Soube, com o tempo, que o "véio" foi um grande "construto", ajudou São Paulo a crescer, levantou a igreja do Brooklin, do Socorro, espremida na atual Robert Kennedy, que já teve o nome bonito de Atlântica, subiu alguns arranha-céus na Avenida Paulista, fez junto com um montão de amigo dele o Círculo Militar do Ibirapuera. Naquele tempo o crescimento da cidade também derrubava as construções antigas, às vezes umas taperas, às vezes prédios grandes, nunca entendi muito bem sobre esse "tar" de progresso, que destrói e reconstrói.

Depois eu era aprumado pra ir pro grupo escolar, a mãe alinhava pra eu um dia "ser gente" outra dificuldade, e perguntava se eu não era quando seria?

Saía eu num sereno danado, uma neblina que fazia "fumacinha" ao respirar. Na "volta do estudo", ensarilhava uns baldes de água tirada do poço, para encher a moringa de barro pra água ficar fresquinha. Depois saía pro campos, no meio do mato, "sorto" como passarinho, cruzando às vezes com um gato do mato, "bravo toda vida", que mais tarde eu aprendi que tinha um nome mais bonito, jaguatirica, que quando acuado "trepava" nas galhadas das árvores, ou sumia no mato.

Certa vez vínhamos subindo no morro que cortava caminho, vindos de feira livre, tropiquei numa cobra de vidro. No grito a mãe soltou a sacola de lona, rolando legumes morro abaixo, saindo na disparada, a "bicha" nem ligou pra "nóis" e saiu rastejando pras moitas de sapé.

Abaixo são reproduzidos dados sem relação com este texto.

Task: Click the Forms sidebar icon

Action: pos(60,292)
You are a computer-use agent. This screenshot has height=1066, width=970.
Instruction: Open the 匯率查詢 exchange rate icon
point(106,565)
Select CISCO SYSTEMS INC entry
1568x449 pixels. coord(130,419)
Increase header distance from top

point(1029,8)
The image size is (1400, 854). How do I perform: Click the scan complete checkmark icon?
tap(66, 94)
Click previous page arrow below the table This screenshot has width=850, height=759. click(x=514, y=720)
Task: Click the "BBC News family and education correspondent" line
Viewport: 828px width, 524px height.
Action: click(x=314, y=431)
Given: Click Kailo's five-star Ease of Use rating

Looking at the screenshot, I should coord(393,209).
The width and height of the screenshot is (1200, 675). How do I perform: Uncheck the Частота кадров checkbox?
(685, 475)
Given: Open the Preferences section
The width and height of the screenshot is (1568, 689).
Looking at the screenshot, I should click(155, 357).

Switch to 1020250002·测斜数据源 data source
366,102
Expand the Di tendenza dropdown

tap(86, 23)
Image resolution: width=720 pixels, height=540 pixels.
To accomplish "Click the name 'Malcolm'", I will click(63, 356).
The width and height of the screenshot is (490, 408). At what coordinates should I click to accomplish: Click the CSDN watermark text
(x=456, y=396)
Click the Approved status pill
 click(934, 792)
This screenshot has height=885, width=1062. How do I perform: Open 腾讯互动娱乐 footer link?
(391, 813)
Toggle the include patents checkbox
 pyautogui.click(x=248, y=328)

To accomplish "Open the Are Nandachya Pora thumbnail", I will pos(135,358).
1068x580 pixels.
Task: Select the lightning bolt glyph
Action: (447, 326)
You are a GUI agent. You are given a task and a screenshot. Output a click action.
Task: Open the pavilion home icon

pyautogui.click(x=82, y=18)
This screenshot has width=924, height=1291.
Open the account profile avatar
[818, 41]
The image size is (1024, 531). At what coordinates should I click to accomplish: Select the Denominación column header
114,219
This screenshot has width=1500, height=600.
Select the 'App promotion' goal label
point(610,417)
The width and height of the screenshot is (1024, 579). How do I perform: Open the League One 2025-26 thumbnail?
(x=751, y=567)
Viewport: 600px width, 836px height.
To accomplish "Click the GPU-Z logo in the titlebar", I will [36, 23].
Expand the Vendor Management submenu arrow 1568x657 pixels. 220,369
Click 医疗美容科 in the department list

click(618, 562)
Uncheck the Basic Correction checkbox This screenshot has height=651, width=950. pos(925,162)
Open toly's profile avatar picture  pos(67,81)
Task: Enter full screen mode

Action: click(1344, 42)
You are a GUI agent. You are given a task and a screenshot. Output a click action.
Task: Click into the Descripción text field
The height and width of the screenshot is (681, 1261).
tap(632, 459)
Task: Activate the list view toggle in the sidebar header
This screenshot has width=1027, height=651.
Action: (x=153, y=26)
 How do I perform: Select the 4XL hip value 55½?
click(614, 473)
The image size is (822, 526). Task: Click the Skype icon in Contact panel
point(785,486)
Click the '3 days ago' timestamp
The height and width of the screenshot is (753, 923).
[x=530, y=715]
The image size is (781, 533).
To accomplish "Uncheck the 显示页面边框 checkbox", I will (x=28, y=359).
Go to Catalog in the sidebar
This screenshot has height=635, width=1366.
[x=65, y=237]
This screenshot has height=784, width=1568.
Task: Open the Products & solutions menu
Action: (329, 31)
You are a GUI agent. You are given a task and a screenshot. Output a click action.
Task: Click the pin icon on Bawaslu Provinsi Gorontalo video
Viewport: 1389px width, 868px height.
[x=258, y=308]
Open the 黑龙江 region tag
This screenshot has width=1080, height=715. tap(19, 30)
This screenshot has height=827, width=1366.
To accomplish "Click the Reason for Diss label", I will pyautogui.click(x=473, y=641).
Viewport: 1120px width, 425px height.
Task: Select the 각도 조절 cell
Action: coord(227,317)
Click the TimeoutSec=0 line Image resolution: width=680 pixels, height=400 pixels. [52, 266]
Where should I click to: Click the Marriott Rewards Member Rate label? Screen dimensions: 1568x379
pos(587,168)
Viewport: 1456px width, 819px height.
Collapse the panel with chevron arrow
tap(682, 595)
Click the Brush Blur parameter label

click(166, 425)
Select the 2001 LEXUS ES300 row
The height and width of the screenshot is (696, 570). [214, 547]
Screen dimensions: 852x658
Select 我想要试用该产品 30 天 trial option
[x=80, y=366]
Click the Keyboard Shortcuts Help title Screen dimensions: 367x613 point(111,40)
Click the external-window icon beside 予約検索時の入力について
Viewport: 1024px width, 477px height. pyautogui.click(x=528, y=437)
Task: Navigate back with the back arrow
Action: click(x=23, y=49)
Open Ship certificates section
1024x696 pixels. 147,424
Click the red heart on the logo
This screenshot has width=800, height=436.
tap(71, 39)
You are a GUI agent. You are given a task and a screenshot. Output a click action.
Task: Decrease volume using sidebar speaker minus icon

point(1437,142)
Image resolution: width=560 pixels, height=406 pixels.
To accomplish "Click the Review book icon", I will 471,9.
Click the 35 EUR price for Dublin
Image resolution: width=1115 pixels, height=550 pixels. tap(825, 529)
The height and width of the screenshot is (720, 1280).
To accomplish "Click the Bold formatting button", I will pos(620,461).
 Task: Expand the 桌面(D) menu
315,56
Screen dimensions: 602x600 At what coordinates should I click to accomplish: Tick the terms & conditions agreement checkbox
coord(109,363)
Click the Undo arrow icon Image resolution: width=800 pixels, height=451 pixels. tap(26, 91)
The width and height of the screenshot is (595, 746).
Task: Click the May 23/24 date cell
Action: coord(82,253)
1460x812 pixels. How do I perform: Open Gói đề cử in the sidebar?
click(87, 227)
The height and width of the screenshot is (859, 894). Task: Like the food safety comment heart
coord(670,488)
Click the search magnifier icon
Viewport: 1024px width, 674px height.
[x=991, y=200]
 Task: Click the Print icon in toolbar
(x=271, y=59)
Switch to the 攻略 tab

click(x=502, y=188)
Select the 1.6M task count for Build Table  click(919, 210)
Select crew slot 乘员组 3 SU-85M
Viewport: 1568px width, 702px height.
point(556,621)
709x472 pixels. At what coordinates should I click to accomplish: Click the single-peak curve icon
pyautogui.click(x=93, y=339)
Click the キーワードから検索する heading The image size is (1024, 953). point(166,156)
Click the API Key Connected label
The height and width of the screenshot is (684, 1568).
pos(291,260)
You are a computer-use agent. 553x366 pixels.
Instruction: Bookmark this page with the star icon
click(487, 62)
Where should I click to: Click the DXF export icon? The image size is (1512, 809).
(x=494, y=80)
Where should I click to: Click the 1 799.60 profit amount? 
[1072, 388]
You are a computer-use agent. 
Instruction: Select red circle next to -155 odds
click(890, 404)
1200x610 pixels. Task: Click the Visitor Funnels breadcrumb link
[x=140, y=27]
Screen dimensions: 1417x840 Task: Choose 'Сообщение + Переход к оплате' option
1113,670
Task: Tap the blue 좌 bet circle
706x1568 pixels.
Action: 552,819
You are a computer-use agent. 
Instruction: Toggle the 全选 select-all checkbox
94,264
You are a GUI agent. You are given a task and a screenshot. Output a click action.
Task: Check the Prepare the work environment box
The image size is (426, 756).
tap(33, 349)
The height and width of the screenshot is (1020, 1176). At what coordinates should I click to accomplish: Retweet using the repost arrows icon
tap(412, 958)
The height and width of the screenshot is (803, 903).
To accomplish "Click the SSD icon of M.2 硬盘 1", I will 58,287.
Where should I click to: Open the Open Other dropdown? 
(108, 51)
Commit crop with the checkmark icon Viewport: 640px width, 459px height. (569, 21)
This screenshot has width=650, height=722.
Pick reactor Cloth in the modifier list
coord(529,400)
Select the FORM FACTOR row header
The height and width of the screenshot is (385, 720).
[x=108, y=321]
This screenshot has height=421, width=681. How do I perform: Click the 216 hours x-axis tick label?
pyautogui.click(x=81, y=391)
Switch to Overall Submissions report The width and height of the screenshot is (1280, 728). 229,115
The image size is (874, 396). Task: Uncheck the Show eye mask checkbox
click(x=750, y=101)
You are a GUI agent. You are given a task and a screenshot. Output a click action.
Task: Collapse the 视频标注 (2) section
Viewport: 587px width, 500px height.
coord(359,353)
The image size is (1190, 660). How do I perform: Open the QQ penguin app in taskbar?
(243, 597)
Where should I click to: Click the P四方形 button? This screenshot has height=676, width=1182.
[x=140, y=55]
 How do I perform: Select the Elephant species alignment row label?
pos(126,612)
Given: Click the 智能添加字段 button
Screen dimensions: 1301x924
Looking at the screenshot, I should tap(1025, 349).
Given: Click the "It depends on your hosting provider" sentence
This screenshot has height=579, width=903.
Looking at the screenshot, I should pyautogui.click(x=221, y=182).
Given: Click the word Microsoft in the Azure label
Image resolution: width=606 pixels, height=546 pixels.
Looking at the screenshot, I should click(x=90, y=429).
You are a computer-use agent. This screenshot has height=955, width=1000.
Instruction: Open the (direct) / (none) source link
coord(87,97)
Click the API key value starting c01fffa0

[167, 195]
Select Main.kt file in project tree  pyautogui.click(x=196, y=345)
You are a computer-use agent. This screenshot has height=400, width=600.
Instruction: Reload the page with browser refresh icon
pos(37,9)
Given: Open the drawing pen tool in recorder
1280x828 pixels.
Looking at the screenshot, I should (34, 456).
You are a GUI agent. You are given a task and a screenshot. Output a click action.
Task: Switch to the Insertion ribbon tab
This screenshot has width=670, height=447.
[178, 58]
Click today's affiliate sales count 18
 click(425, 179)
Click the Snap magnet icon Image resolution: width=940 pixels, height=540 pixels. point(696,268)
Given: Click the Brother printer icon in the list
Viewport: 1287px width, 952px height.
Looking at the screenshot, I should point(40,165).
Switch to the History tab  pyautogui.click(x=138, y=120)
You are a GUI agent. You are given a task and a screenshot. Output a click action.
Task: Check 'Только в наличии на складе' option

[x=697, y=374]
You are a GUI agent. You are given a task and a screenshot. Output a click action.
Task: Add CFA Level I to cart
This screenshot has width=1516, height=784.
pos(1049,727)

Outro bicho meio danado era o teiú, que gostava de invadir galinheiro e chupar ovo. Às vezes dava de cara com um "bitelo", bem grande, que saía chicoteando o rabo pro meio da horta, sumia. Servia para alguma panelada de fim de semana, hoje "nóis" ia tudo preso.

Eram os dois, cobra e teiú, reconhecidos como grandes predadores de roedores, que por vezes serviam-se num paiol com a reserva de milho para a criação. A palha de "mio" seca servia pra ser alisada por algum "cutelo", que com o fumo de corda dava um "pito" de primeira.

Certa vez furei o pé correndo descalço no meio de madeiras velhas, atravessou de fora a fora, uma dor "danada". O remédio foi o sumo amarelinho do fumo de corda, pilado e esparramado num paninho alvo e amarrado bem firme, pra puxar o "veneno" da ferrugem. Sarei, não morri, senão não iria "escrivinhá" estas asneiras.

Neste "linguajar" popular, aprendido entre o povo, saído devido ao descaso com o sistema educacional abandonado à própria sorte, foi aprendido por aqueles que tinham somente a obrigação de trabalhar sem mais nenhum direito. Disto advindo uma expressão linguística que se não reconhecida entre catedráticos, era bem realista e de maior respeito. Carregam a letra "r" ou faz a troca do "l" pelo "r", ou a supressão do dígrafo em que milho é "mio", que ele planta com sua ciência que jamais foi aprendida, mas observada no "silêncio caipira" de como se faz, e se repete a ação de jeito simples, sem muito rodeio. Tenho muita saudade do caipira do pai, o "veio" Ernesto.

Recolhi depoimentos de familiares, li e reli textos muito bem elaborados, escritos em "www.saopaulominhacidade.com.br". Relatos de viagens e paisagens existentes que se vislumbrava pela janela pela beleza da natureza local, e a distância a ser vencida entre São Paulo e Santo Amaro, palco de dois momentos significativos, interior e capital. Qual a relação há entre estes dois momentos?

Nossas vidas!

* Registra-se que o metrô linha 4, amarela, entre Luz e Vila Sônia, terá bitola padrão internacional, de 1,435 metros, como os antigos bondes, sendo que as demais são de 1,60 metros, bitola larga. "Vamos baldear" nos 70 quilômetros do metrô! Acabaram as ferrovias de transporte de passageiros, faliu-se a Mafersa e Cobrasma, importaram trilhos poloneses, quem sabe os trens de alta velocidade, mais de 300 quilômetros por hora, construídos pela Alstom francesa, com bitola ibérica, de 1,674 metros, ligando o Rio de Janeiro a São Paulo, seja a solução dos transportes para o progresso das cidades!

** As expressões tratam-se de um modo corriqueiro do falar caipira, trata-se de uma variação do dialeto da língua portuguesa fortemente influenciada pelo nheengatu, ou língua geral, do tempo da colônia, perdurando até hoje.